- Aim of the exercise -
Count how many lines in the rows below contain the string "calendar", treating uppercase and lowercase as different, and reply with the number alone.

--------------------------------

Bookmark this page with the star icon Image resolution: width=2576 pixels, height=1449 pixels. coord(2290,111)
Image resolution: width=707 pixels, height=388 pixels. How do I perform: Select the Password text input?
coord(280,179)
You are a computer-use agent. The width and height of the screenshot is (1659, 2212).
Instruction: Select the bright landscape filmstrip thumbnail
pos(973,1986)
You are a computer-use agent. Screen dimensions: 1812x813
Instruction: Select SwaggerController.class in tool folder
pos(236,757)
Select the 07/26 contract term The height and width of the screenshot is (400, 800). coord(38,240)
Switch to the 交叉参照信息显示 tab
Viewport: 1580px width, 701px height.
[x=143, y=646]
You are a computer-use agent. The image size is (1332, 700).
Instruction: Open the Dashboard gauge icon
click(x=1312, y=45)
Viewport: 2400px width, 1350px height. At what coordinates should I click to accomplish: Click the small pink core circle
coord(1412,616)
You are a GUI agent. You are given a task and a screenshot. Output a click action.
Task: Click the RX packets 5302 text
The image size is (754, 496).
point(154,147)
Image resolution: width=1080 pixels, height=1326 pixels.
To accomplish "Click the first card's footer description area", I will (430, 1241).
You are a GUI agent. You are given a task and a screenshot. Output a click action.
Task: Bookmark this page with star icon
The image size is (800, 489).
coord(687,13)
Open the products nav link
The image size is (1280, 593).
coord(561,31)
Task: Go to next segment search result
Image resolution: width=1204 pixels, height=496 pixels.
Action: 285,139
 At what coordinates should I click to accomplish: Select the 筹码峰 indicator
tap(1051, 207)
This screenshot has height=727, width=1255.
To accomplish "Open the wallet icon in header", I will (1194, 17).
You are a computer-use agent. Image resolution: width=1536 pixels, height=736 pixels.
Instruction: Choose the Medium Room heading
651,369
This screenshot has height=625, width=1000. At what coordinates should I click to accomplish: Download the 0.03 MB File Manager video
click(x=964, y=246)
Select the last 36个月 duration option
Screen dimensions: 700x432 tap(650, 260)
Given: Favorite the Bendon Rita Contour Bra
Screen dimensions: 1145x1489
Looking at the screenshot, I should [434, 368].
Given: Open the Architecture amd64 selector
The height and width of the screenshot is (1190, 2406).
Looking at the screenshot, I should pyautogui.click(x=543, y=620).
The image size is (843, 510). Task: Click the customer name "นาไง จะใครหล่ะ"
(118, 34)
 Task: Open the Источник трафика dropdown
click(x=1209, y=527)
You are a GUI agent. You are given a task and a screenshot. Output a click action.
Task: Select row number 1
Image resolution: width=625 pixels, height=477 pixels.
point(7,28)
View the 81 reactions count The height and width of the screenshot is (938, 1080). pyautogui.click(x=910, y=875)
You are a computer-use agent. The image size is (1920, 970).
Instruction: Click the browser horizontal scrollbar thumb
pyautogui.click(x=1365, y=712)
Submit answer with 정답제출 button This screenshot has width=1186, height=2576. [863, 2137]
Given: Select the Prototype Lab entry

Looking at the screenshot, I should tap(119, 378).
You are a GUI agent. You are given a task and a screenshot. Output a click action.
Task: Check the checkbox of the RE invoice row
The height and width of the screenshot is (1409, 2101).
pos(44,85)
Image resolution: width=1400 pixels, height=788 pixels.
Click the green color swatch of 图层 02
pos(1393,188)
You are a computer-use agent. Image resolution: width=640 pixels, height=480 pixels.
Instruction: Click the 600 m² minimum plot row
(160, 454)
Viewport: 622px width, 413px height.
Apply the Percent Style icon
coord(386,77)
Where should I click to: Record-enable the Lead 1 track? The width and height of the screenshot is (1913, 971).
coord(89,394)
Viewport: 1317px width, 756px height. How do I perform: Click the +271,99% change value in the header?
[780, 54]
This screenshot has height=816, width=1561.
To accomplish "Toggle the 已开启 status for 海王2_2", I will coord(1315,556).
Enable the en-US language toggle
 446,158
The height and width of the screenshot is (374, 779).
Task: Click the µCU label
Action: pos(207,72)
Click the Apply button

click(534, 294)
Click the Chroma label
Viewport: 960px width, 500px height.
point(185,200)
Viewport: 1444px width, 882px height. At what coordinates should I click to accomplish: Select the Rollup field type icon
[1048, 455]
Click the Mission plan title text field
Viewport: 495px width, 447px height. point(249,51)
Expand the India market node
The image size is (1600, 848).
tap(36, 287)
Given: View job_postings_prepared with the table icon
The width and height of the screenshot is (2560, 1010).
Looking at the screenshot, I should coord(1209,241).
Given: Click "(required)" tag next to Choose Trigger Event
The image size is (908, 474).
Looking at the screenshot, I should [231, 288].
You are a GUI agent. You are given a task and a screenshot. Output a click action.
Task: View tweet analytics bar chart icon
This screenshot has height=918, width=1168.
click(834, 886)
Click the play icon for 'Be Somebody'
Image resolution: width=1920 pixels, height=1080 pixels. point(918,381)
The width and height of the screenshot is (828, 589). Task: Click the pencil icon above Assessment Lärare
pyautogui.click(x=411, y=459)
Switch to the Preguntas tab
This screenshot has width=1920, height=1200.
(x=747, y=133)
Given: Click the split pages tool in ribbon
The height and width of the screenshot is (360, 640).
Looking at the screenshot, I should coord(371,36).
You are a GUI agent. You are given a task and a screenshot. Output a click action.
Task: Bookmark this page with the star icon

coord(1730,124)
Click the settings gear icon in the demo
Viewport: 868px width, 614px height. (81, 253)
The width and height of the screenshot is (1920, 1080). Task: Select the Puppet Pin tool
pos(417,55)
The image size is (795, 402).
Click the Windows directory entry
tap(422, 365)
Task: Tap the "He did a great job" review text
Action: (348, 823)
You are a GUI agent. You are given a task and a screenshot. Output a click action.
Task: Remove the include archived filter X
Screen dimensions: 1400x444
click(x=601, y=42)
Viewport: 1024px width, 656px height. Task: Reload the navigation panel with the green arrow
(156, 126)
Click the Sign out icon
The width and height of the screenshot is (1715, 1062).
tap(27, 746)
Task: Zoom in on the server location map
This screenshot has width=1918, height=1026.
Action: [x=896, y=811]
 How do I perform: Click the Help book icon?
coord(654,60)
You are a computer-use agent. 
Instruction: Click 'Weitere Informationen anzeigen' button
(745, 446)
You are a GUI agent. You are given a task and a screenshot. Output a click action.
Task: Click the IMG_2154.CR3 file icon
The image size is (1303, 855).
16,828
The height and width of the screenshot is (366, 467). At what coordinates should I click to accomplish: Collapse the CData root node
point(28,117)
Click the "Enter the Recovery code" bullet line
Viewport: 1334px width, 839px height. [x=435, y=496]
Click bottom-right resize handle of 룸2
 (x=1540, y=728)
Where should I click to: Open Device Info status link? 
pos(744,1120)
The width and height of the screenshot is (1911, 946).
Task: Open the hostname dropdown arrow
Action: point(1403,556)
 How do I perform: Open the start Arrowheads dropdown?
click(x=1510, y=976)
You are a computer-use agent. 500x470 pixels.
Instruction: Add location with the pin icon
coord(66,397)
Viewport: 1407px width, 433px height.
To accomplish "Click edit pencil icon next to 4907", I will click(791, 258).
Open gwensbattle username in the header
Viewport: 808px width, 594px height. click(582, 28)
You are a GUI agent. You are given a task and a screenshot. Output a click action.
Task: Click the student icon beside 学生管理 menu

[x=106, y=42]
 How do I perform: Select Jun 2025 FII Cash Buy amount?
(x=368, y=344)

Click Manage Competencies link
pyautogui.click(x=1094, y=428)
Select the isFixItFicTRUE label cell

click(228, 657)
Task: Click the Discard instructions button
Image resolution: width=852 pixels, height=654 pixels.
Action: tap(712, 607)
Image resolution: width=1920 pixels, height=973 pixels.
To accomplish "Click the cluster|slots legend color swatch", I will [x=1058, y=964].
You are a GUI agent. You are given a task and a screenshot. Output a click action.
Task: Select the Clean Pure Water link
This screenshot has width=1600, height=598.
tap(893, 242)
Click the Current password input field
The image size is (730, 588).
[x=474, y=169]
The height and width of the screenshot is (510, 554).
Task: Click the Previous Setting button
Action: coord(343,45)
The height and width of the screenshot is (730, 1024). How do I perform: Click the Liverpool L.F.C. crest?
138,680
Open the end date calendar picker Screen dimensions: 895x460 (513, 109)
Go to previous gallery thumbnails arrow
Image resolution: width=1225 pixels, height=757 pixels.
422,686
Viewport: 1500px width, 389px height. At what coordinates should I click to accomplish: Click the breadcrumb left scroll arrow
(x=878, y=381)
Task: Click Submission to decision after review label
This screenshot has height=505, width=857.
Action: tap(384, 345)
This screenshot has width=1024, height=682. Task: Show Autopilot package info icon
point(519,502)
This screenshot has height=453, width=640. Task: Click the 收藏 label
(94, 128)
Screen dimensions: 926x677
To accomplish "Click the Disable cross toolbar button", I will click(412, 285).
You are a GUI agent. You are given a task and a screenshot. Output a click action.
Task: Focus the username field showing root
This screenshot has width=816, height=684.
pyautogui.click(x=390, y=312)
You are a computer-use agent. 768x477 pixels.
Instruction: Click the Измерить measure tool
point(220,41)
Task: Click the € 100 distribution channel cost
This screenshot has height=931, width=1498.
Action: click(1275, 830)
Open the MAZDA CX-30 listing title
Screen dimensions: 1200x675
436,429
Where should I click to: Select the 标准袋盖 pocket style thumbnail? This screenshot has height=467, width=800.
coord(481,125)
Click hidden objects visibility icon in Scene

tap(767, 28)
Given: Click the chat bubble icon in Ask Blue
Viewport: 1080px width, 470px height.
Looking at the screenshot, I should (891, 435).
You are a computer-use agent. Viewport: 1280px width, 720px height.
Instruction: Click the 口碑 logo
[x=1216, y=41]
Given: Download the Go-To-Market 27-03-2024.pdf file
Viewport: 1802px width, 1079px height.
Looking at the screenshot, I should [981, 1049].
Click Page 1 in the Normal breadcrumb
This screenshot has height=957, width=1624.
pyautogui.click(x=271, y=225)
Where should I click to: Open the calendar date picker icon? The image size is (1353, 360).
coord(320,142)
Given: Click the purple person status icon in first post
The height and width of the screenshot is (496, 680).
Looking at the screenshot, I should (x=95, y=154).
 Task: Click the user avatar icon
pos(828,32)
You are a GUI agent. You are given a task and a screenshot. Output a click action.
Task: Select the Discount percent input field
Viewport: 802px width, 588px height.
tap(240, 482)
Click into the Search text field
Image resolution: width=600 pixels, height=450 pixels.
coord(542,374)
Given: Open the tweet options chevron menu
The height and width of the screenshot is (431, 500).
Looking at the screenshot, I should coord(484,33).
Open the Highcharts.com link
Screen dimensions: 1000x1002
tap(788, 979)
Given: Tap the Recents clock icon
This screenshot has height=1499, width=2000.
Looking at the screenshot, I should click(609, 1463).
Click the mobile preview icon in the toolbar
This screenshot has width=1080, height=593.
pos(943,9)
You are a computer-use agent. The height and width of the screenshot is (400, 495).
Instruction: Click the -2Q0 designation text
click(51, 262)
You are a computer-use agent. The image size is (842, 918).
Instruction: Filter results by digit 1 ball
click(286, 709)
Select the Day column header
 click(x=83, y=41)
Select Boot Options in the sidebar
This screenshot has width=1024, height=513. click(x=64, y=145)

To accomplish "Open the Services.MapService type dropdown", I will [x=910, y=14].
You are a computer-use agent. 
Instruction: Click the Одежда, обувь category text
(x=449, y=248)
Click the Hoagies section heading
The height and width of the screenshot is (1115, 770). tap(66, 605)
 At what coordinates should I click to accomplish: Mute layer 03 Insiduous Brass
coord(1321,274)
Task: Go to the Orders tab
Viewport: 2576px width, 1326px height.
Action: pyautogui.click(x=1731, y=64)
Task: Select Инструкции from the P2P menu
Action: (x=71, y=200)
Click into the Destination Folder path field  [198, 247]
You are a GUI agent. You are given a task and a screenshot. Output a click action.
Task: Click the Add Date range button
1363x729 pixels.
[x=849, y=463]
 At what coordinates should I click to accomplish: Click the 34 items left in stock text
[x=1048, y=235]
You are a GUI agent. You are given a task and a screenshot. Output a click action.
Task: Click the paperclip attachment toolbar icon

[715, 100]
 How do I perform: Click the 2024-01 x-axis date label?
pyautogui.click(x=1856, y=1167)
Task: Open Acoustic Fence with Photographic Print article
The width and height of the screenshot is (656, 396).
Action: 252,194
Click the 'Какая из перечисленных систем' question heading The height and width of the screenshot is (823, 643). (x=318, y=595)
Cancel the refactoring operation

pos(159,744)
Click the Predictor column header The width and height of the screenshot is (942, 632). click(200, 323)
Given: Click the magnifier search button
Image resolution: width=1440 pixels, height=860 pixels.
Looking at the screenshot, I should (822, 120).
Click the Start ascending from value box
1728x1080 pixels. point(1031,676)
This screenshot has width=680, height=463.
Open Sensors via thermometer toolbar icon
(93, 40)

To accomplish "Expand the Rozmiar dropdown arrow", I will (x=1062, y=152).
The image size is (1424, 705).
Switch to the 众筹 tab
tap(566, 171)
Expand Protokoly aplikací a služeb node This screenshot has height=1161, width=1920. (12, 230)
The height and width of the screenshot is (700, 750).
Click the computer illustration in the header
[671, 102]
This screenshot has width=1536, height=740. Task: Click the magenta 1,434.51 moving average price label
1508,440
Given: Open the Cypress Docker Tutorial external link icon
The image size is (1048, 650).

--------------------------------

- Written response -
2